Lecture 25 — 2015-12-07

π Calculus

This lecture is written in literate Haskell; you can download the raw source.

The π calculus is, like the λ calculus, a foundational model of computation. We briefly looked at its syntax and semantics. I write “bar x” for x with a bar over it, as in class.

P,Q,R ::=
  x(y) . P        receive y on x
  bar x <y> . P   send y over x
  P | Q           run concurrently
  (nu x) P        fresh channel
  !P              repeat infinitely
  0               terminate

First, we defined a set of equational rules, just like the λ calculus.

We had a correlate of α equivalence:

(nu x) P = (nu y) P[y/x] for fresh y

Commutativity, associativity, and the 0 identity for concurrency:

P|Q = Q|P

(P|Q)|R = P|(Q|R)

P|0 = P

We interpret the “repeat infinitely” rule via the following rule:

!P = P | !P

Note that it can apply infinitely often:

!P = P | !P = P | P | !P = P | P | P | ... | !P

A binding collection rule, the 0 identity for binding:

(nu x)(nu y) P = (nu y)(nu x) P

(nu x)0 = 0

The following slightly strange rule allows us to change the scope of fresh channels.
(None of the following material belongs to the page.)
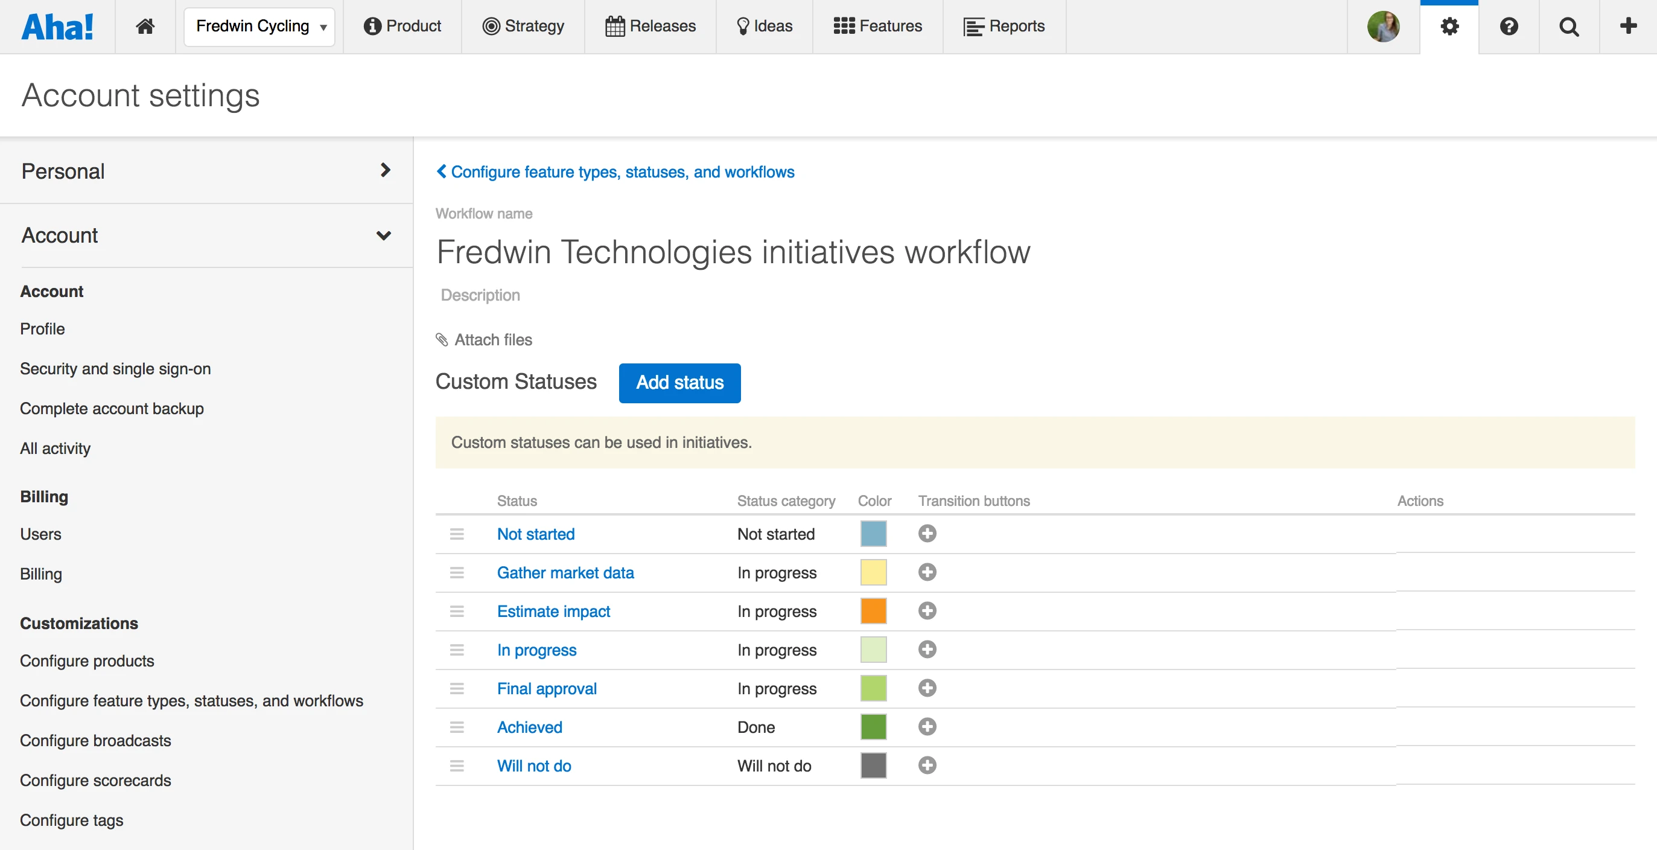Open the search magnifier icon

click(x=1569, y=26)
These rearrangements can be vital for applying reduction rules.

(nu x)(P|Q) = (nu x) P | Q   if x not in Q

With these equational rules out of the way, we can define the rewriting rule --> in Term x Term. The central, most important rule is the following one, where a process that wants to send meets one that wants to receive, and a message is actually sent:

----------------------------------- 
bar x <z>.P | x(y).Q --> P | Q[z/y]

This rule is synchronous: one process must be waiting to write while the other waits to read. There are asynchronous π calculi, but we won’t look at them.

There are also three congruence rules. The first two are straightforward:

P --> Q
----------- 
P|R --> Q|R

P --> Q
-------------------- 
(nu x)P --> (nu x) Q

The last rule is a slightly odd one, making a formal connection between the equalities we defined above and the rewrite system.

P = P'    Q = Q'    P' --> Q'
----------------------------- 
P --> Q

Why bother with this rule? It lets us use the equational theory to, for example, expose two processes to the send/receive rule aboe.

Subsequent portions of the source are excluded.